Gentile direttore,
ho letto la corrispondenza dal Festival di Venezia dell’inviata Angela Calvini («La Shoah degli ultimi carnefici», “Avvenire” del 6 settembre). Sono nato nel 1937, quindi poco prima dell’inizio della Seconda guerra mondiale. Essendo di religione ebraica, sono vivo solo grazie all’eroismo dei miei compaesani, e alla Provvidenza che ha dato loro una mano. Non vedrò il film con Alessandro Gassman. Quel medico ha sbagliato almeno due volte: una come medico, venendo meno al suo codice deontologico, la seconda come ebreo. Un antico detto ebraico dice infatti che la più grande vittoria di un uomo consiste nel trasformare un nemico in un amico. Quel medico avrebbe dovuto curare il ferito, come qualsiasi altro paziente. Alla sua guarigione, avrebbe dovuto suscitare in lui il ravvedimento e avviare una riconciliazione. Perdonare è semplice, riconciliarsi è complesso e necessita di tanta umiltà e coraggio. Io ho avuto la fortuna (a posteriori) e la cocciutaggine di sperimentarlo un paio di volte... Diverso è il caso del film documentario “Final account”. Il regista trova un SS che ha rimorso e che inveisce contro i neo-nazi. Anche uno solo, riscatta l’ignavia e la vigliaccheria di tutti gli altri.
Roberto Paggi Roma
Francamente, gentile e caro ingegner Paggi, non credo che l’atto del perdono sia mai semplice. Ci si può certamente allenare al perdono, imparando l’arte dell’accoglienza dell’altro (e della sua verità, magari scomoda) che, come mi ha insegnato un grande maestro di pensiero nei miei verdi anni, non coincide affatto ed è ben più importante della mera tolleranza.

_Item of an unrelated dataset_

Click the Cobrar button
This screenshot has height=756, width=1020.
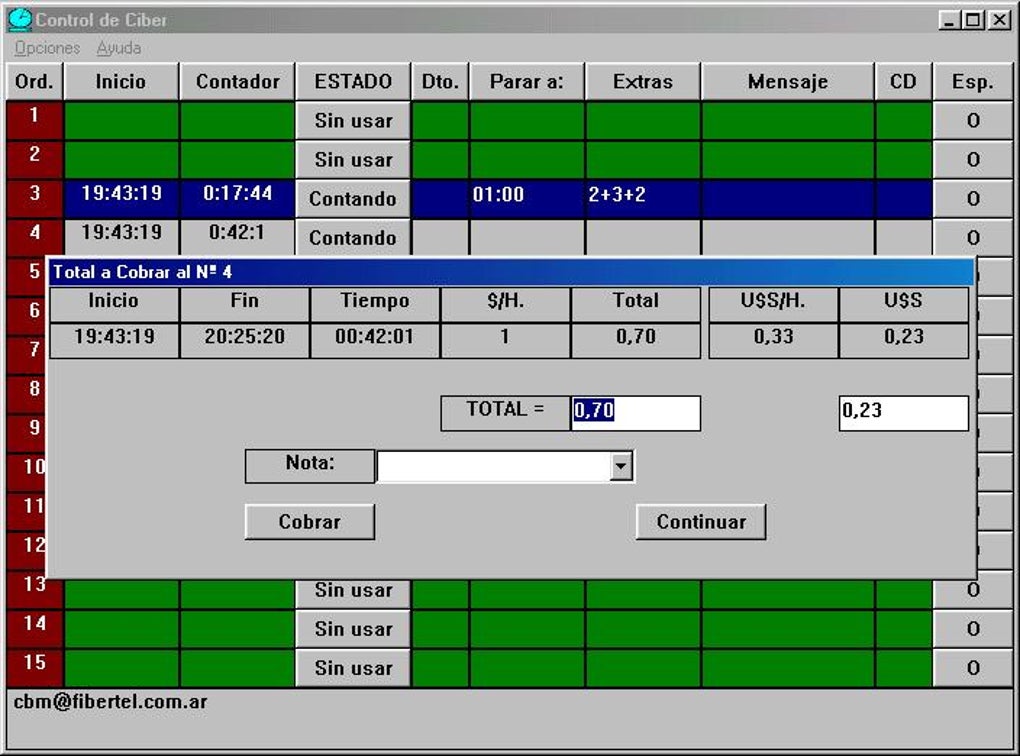pyautogui.click(x=308, y=521)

Sia nel mio lavoro di giornalista sia nella vita quotidiana, però, continuo a constatare che, spesso, perdonare resta difficile e, a volte, è persino eroico. Detto questo, sono totalmente d’accordo con lei sul fatto che davvero decisiva, sempre ma soprattutto quando il male è stato grande, è la riconciliazione. Cioè il perdono dato e ricevuto. Cioè il male compreso e sanato, non rimosso. Cioè il ricominciamento della storia – piccola o grande che sia – in cui il male si è inciso. Se poi il gran passo contemporaneo della riconciliazione, secondo l’antica saggezza che lei cita, arriva a essere anche l’inizio di un’amicizia, il miracolo del dono reciproco è semplicemente immenso. È un bene che nuovi film tornino a nutrire la nostra memoria e la nostra riflessione, che riescano a emozionarci e ci spingano a dibattere e a consentire e a dissentire. Abbiamo proprio bisogno di questa vivacità consapevole, davanti all’incalzante rischio della smemoratezza e della superficialità. Grazie, gentile amico, per la sua preziosa e profonda provocazione.